Memory Barrier
2017-08-07
software barrier:
asm volatile ("" : : : "memory");
被广泛的应用在Linux kernel中,用作barrier.
那么它的作用是什么呢? 它是编译器调度barrier,在barrier之前的load/store操作不可以
被放在barrier之后,在barrier之后的load/store操作不可以放在barrier之前.
https://gcc.gnu.org/ml/gcc-help/2011-04/msg00166.html
The definition of "memory barrier" is ambiguous when looking at code
written in a high-level language.
The statement "asm volatile ("" : : : "memory");" is a compiler
scheduling barrier for all expressions that load from or store values to
memory. That means something like a pointer dereference, an array
index, or an access to a volatile variable. It may or may not include a
reference to a local variable, as a local variable need not be in
memory.
This kind of compiler scheduling barrier can be used in conjunction with
a hardware memory barrier. The compiler doesn't know that a hardware
memory barrier is special, and it will happily move memory access
instructions across the hardware barrier. Therefore, if you want to use
a hardware memory barrier in compiled code, you must use it along with a
compiler scheduling barrier.

+--

> _练习任务 1_
根据阅读材料,若要在编译后的代码中使用硬件内存屏障,必须同时配合使用哪种屏障?

> _数据条目_
+--

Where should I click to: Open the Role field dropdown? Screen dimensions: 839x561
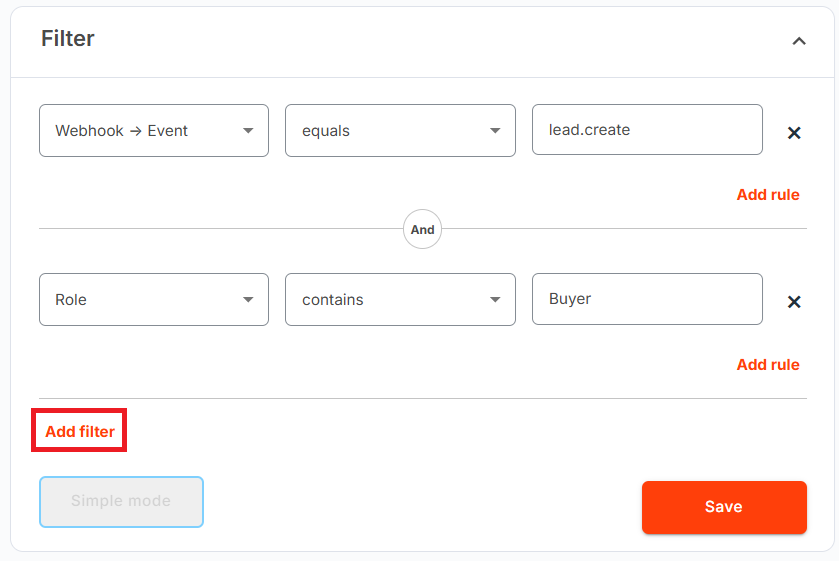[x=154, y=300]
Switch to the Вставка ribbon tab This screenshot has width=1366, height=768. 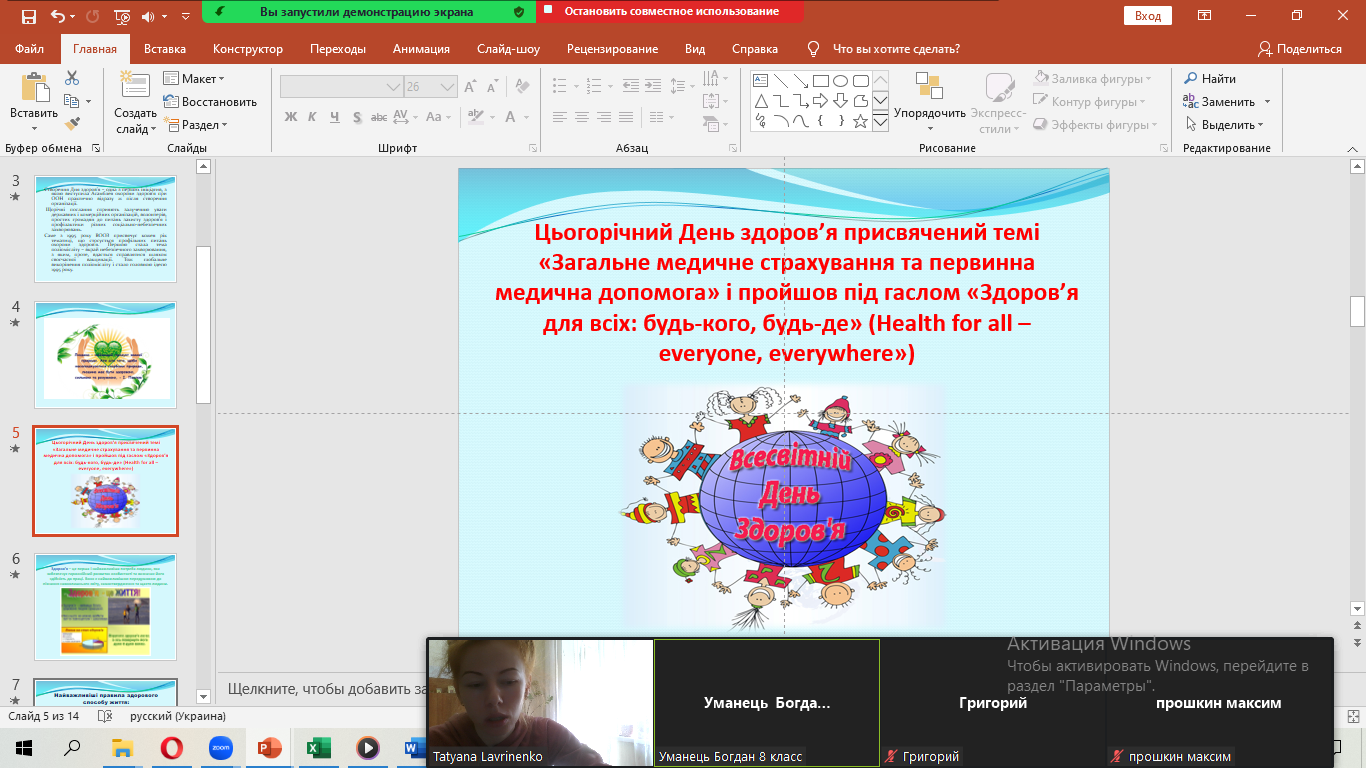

+--

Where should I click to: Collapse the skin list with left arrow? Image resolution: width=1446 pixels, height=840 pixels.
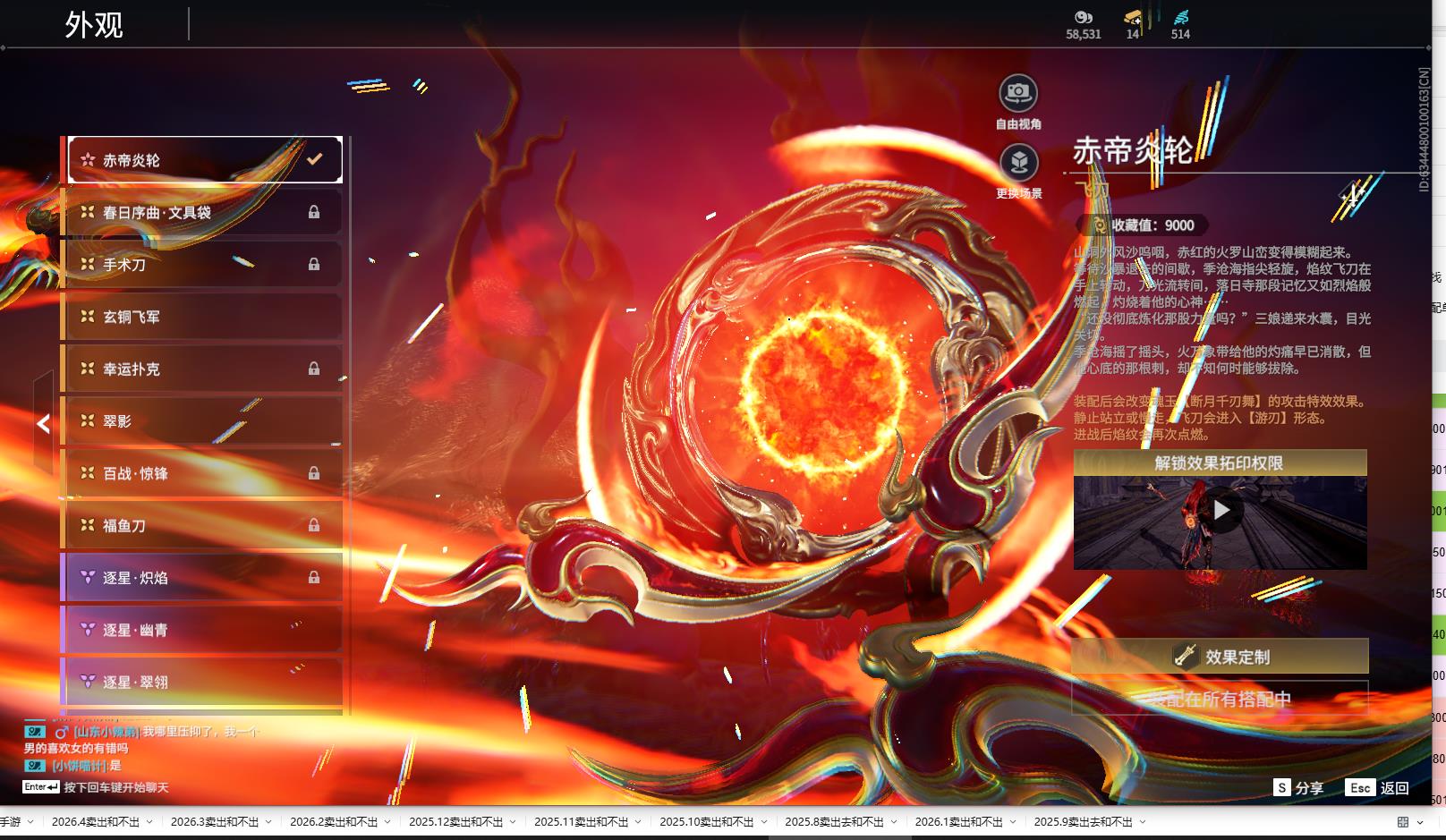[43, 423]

+--

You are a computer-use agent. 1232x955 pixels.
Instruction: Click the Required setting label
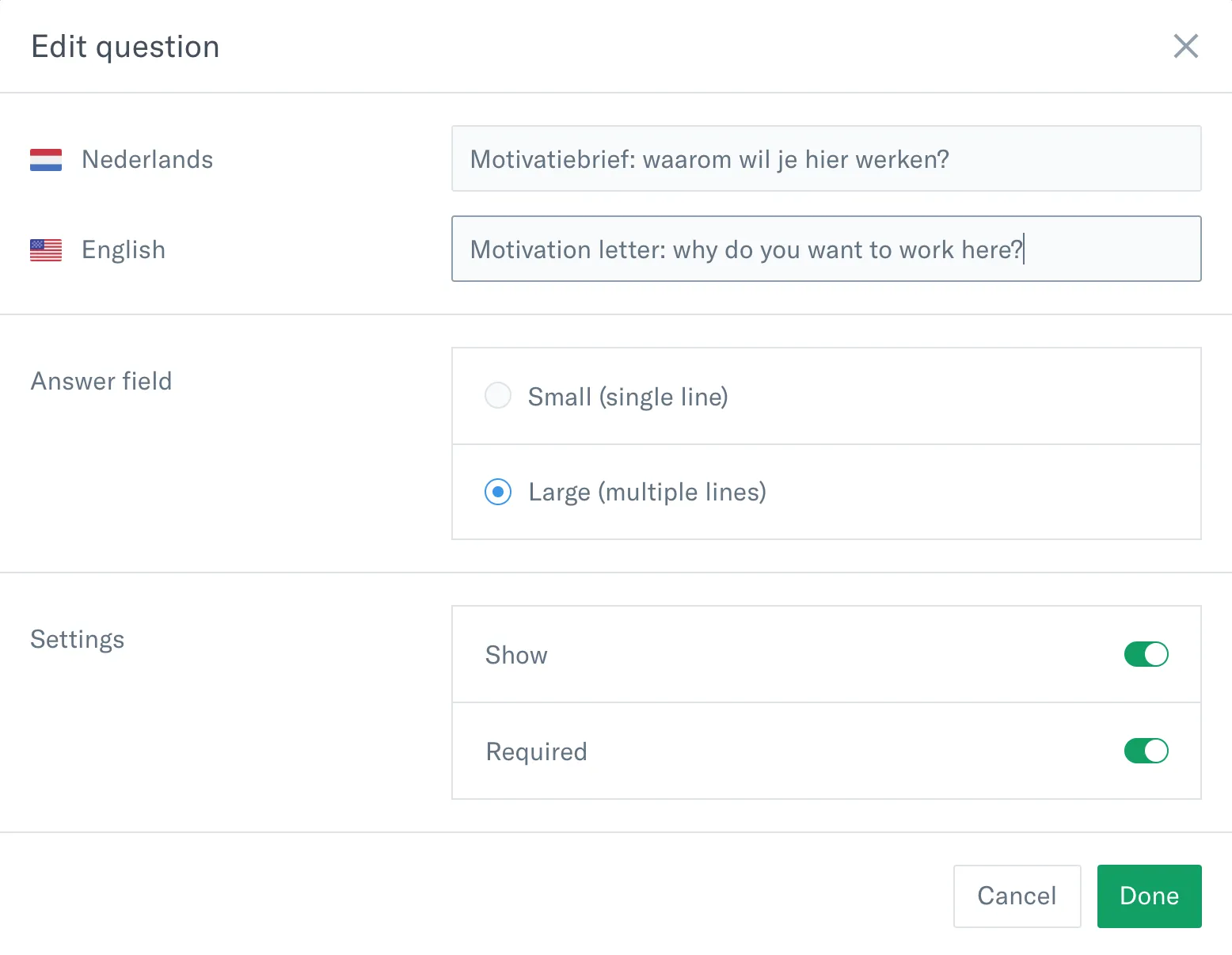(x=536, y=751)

+--

> _练习任务 2_
在条目中,从包含"Where should I click to: Open"的那一行起,到包含"Switch to the"的那一行为止(含这两行),将"Role"替换为"Status",其余内容保持不变,只写出这几行,并略去其中的图片。

> _完整输出 1_
编译器调度屏障。

> _完整输出 2_
Where should I click to: Open the Status field dropdown? Screen dimensions: 839x561
[x=154, y=300]
Switch to the Вставка ribbon tab This screenshot has width=1366, height=768. 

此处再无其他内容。